───── SELECTED EXTRACT
The genome-wide methylation and structural variations (SVs)
The Nanopore sequencing can capture the genome-wide signals of methylation [64], which provides us a unique chance to understand the epigenetic pattern at a more diverse scale for genomic elements. The genome-wide methylation frequencies showed a similar distribution pattern across autosomes while a slightly flatter distribution on X and Y chromosome, suggesting different methylation patterns between homozygotes and hemizygotes (Supplementary figure 2 and Figure 2a). Median methylation values were found to be significantly different between autosomes (0.812), X (0.800), Y (0.778), and mitochondrial genome (0.032) (Figure 3a, Wilcoxon test, p < 0.001). The distribution shape of methylation frequencies in mitochondrial genome revealed a single small value peak (0.015), which is in sharply contrast to the peaks of larger values for nuclear chromosomes (>0.8, Figure 2B). Thus, our nanopore data supported the low methylation level in mitochondrial genome.
We comprehensively analyzed the methylation pattern for variants including SNPs, small indels (<50bp), and SVs (>50bp). We called variants of SNPs and small Insertion–deletion mutations (indels, <50bp) using the short-reads data of population genomes including 27 samples covering both Indian and Chinese subspecies. For SNPs, among variants annotated to affect different gene structures, we uncovered the lowest methylation levels for variants in 5’ UTR of genes (Figure 3A), suggesting a similar pattern with the previous finding that the methylation frequencies are the lowest around the transcription start sites (TSS) [65]. In addition, the SNPs predicted with high impact (e.g., transcript ablation, frameshift, etc.) showed a significant lower methylation frequency than those SNPs predicted with low (e.g., synonymous variants, etc.), modifier (e.g., 3’UTR region, 5’UTR region, etc.), and moderate (e.g., missense, 3’UTR deletion, etc.) impacts (Wilcoxon rank sum test, p = 2.31e-5, 5.80e-12, and 0.016, for low, modifier, and moderate impact SNPs, respectively) (Figure 3B).
──────────
> **TRY IT**: According to the methylation passage, what is the median methylation value for the mitochondrial genome? Work only from the methylation passage.
───── INFORMATION
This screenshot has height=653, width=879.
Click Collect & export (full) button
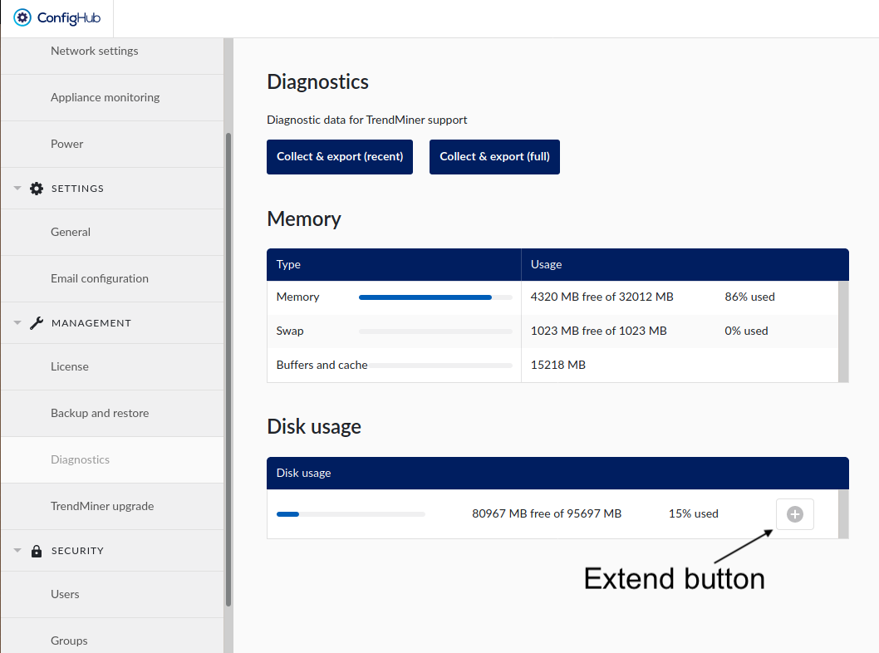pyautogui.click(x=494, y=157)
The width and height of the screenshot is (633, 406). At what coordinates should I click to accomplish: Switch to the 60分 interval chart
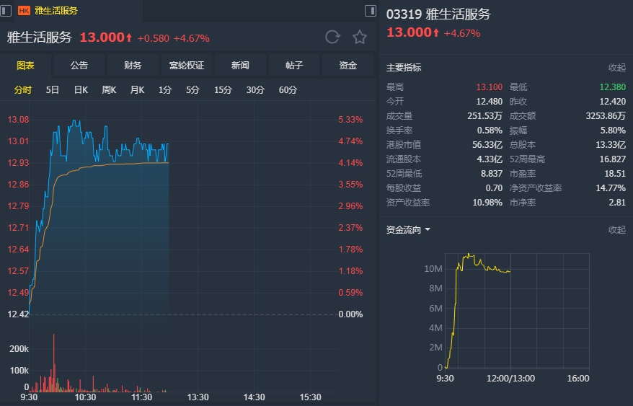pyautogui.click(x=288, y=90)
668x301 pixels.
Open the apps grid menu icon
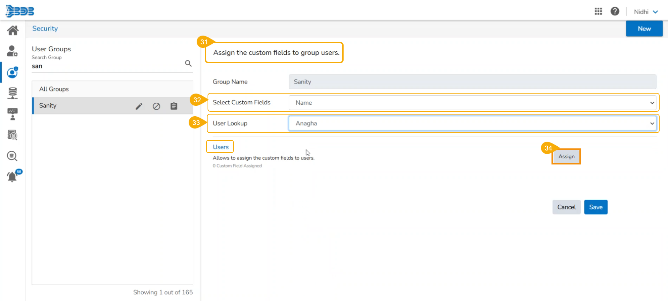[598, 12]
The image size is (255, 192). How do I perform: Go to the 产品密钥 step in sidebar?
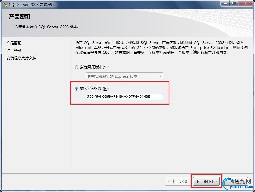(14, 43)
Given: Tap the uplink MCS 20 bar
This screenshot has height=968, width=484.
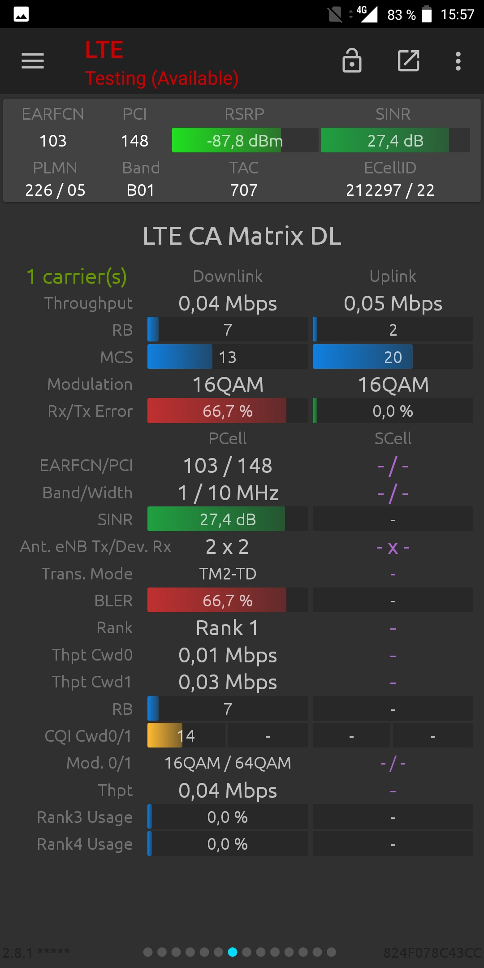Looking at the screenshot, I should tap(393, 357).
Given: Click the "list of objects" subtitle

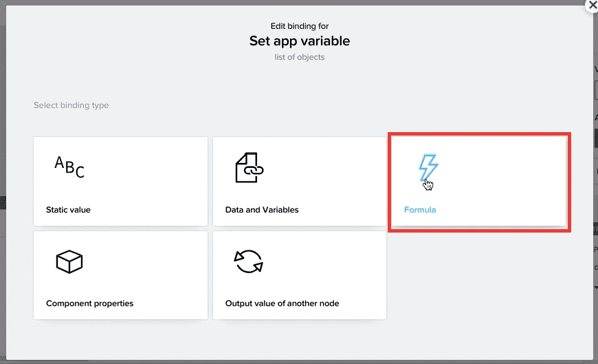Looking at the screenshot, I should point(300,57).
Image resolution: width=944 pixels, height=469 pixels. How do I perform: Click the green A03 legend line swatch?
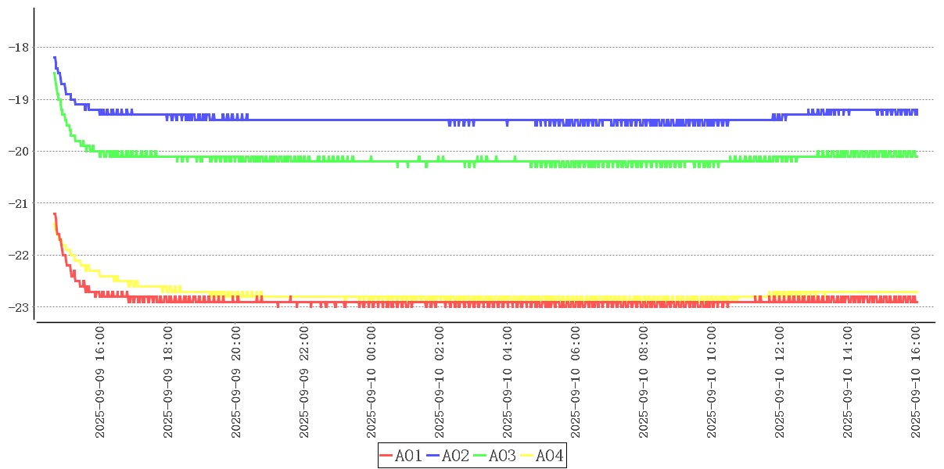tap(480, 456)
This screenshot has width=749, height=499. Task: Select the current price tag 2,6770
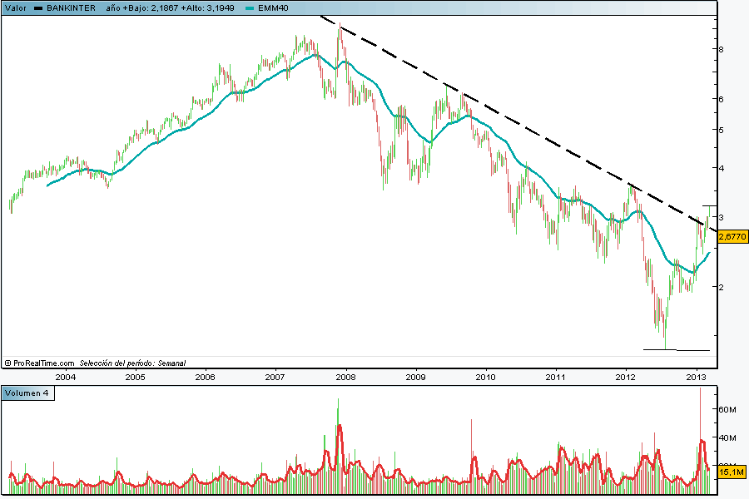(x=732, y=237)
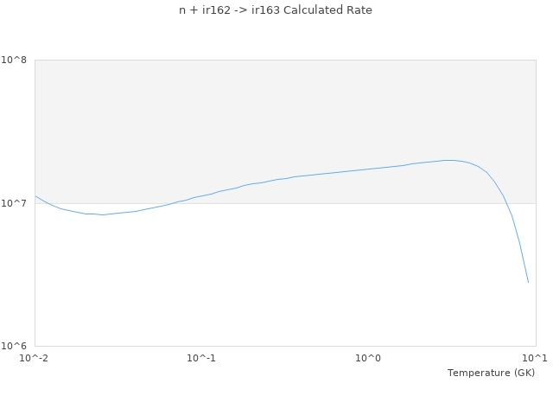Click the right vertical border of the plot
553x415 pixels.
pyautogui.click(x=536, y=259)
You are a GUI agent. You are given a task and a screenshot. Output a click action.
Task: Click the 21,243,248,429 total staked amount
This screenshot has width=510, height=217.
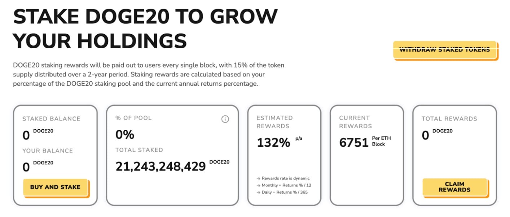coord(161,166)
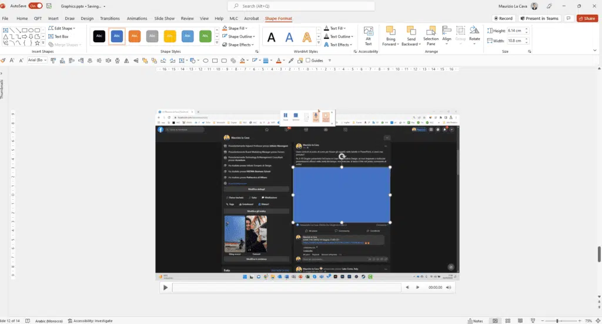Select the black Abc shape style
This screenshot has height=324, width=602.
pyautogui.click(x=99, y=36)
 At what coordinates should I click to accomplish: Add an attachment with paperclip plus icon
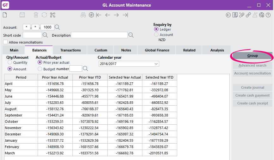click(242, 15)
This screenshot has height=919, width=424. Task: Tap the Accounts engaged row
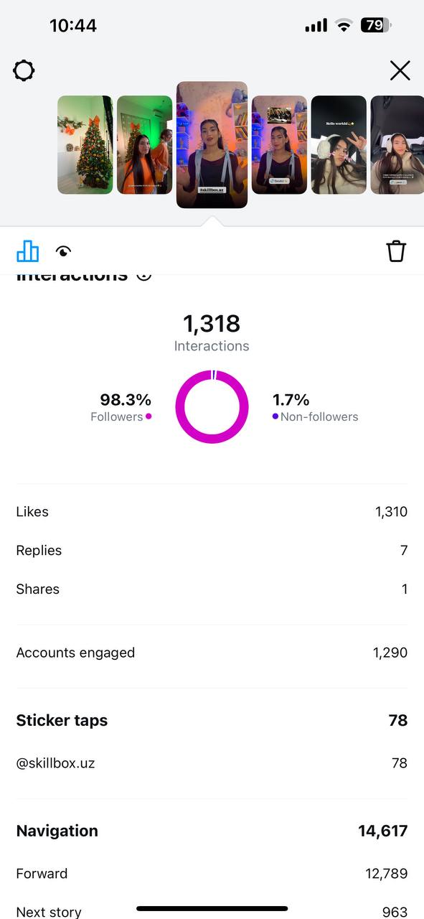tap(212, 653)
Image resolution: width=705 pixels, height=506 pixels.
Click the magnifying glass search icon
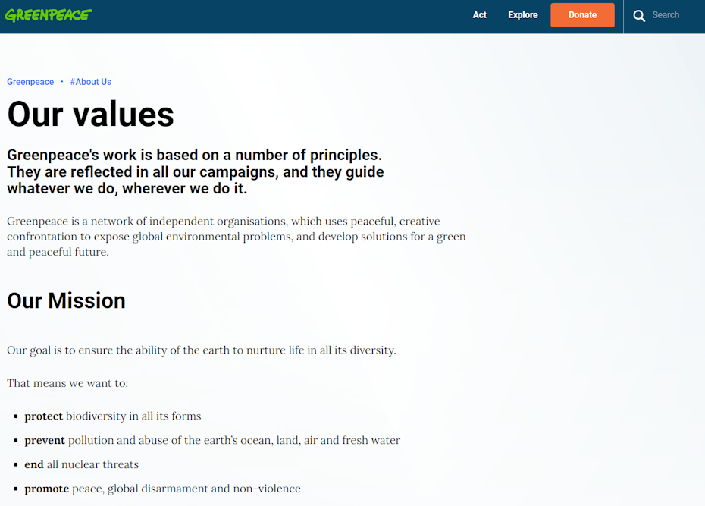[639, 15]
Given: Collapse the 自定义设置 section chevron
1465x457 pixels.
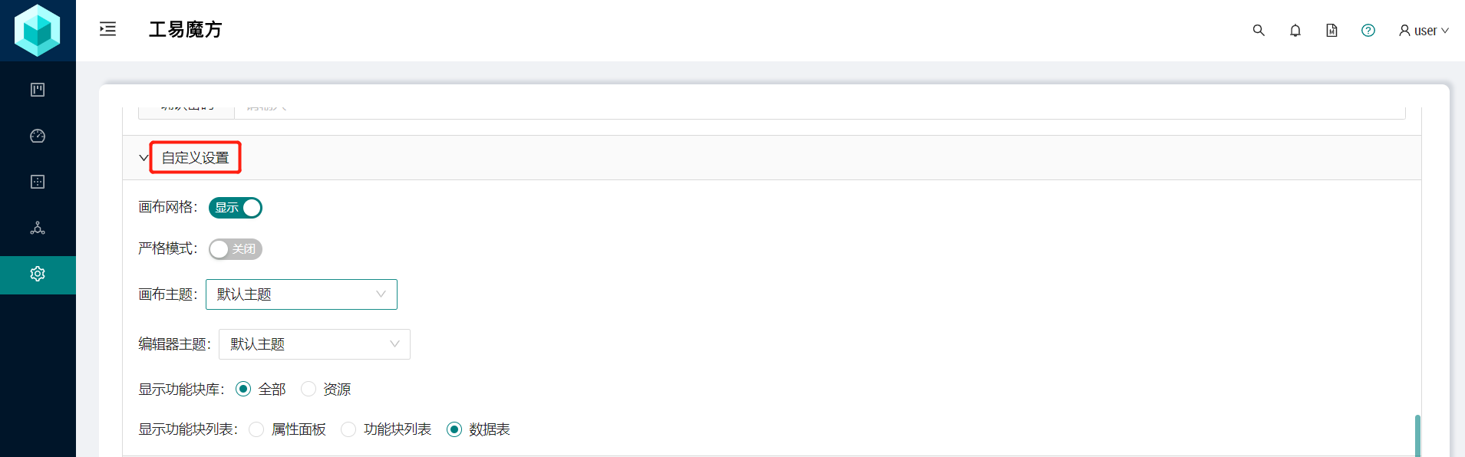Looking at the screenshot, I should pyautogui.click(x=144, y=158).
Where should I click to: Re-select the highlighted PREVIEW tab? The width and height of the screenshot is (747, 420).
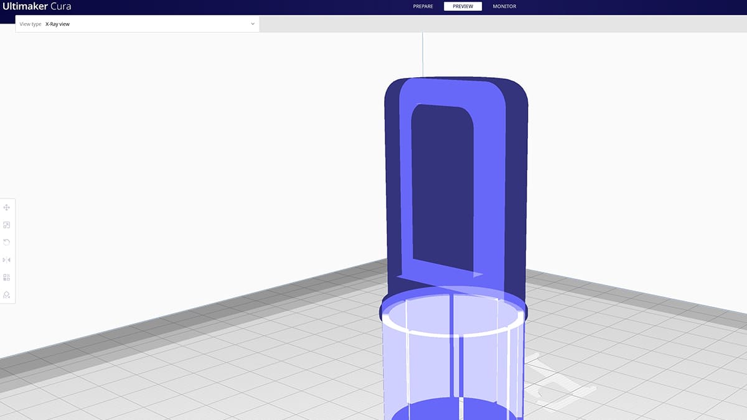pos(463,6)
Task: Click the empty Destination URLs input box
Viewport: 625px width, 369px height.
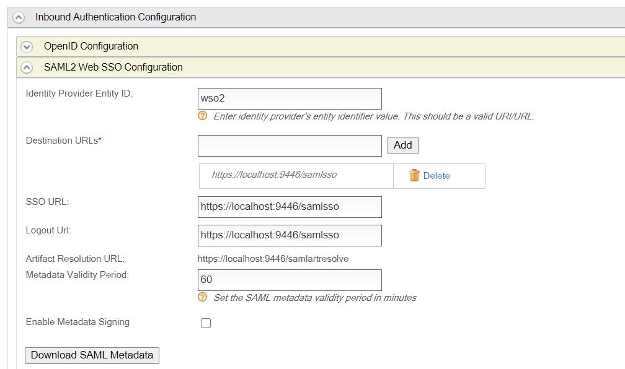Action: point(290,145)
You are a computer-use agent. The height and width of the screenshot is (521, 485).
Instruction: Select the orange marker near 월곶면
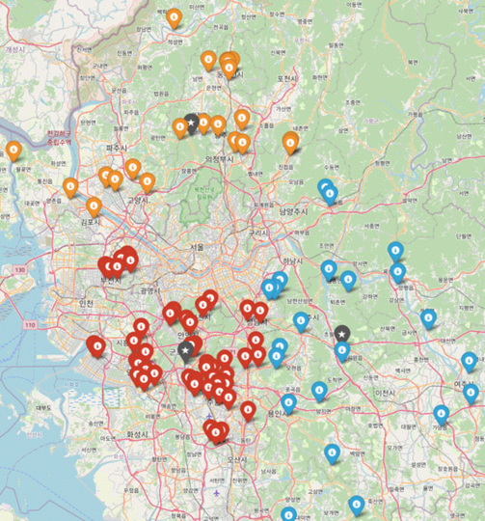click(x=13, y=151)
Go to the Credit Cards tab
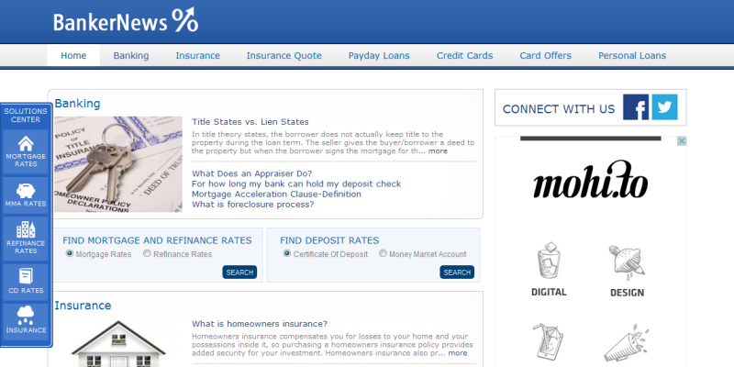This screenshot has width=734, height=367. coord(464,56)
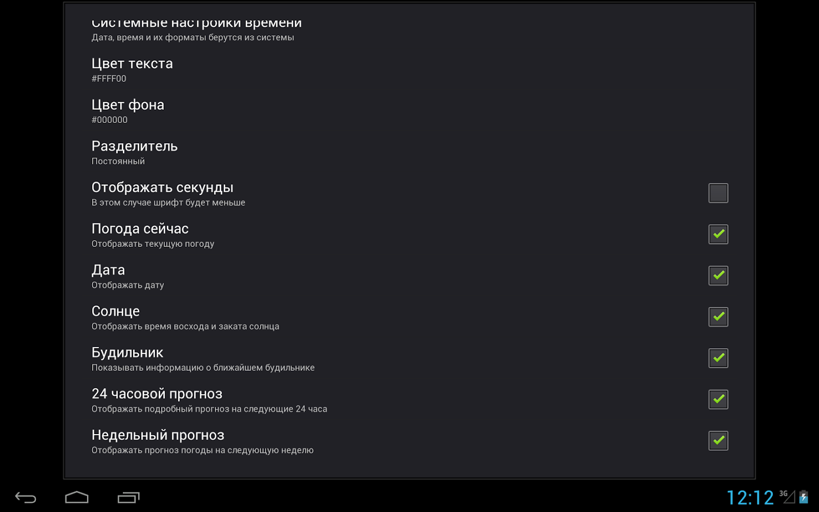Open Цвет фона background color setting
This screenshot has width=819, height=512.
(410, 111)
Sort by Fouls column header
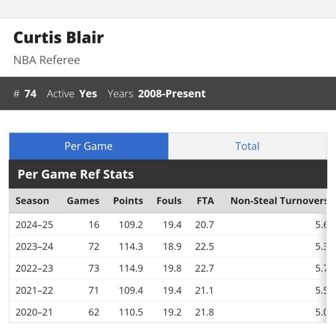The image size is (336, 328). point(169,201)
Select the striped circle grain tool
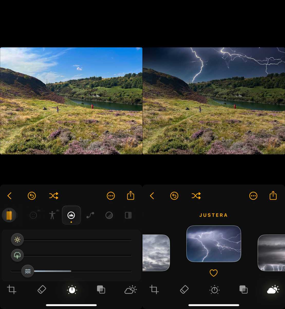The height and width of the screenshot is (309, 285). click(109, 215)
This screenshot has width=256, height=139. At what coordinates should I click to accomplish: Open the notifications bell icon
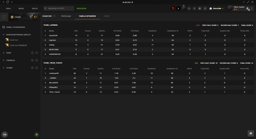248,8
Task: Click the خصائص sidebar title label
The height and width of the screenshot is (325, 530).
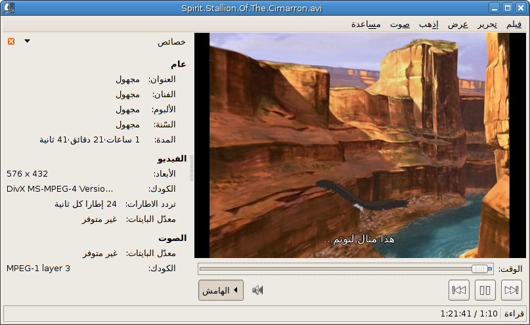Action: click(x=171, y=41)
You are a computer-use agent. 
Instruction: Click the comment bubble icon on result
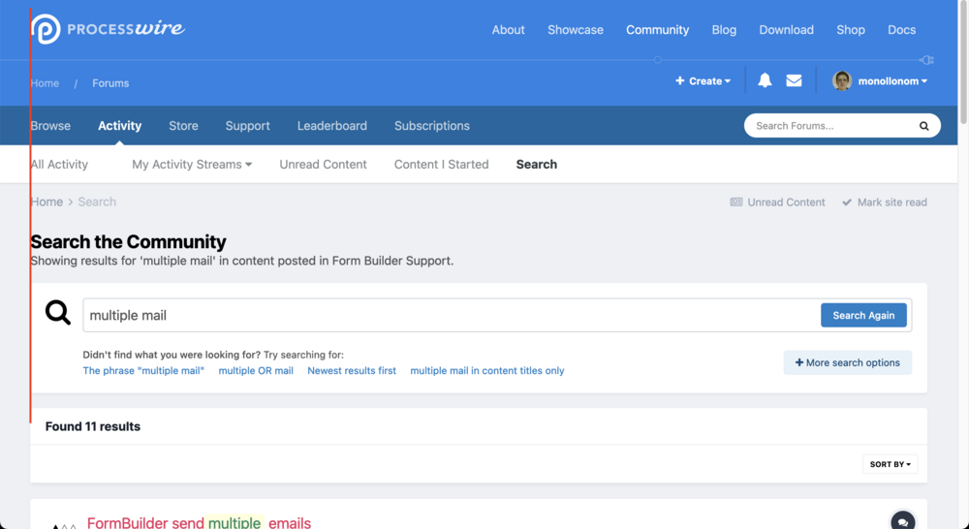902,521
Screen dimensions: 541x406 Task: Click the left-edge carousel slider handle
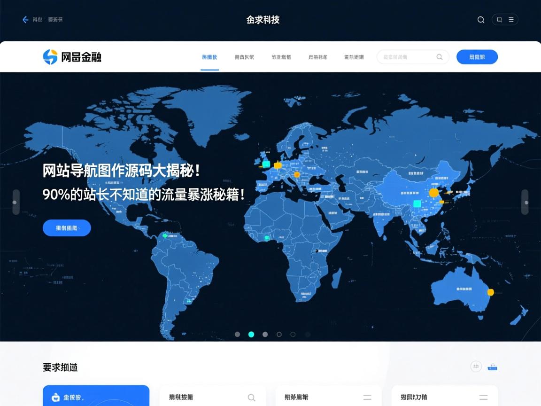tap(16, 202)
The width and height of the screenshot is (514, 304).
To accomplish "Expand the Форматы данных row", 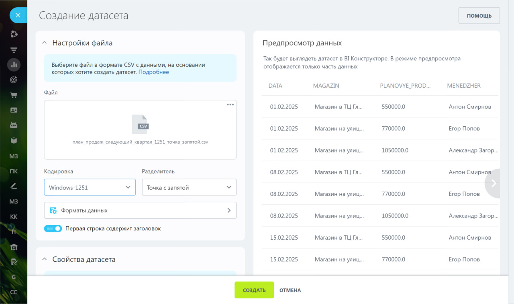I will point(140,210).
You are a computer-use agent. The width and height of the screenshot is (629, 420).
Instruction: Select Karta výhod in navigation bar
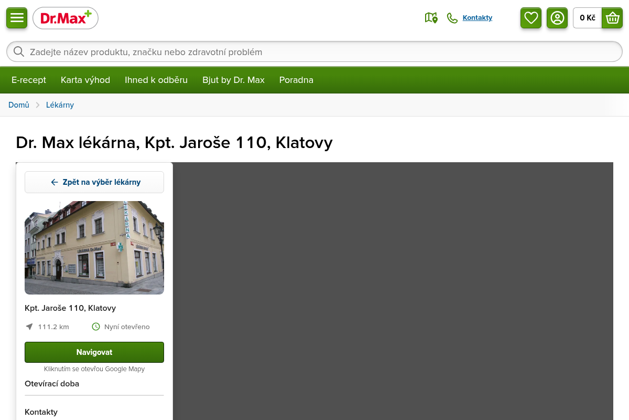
──────────
> **SOLUTION TO THIS PROBLEM**: 0.032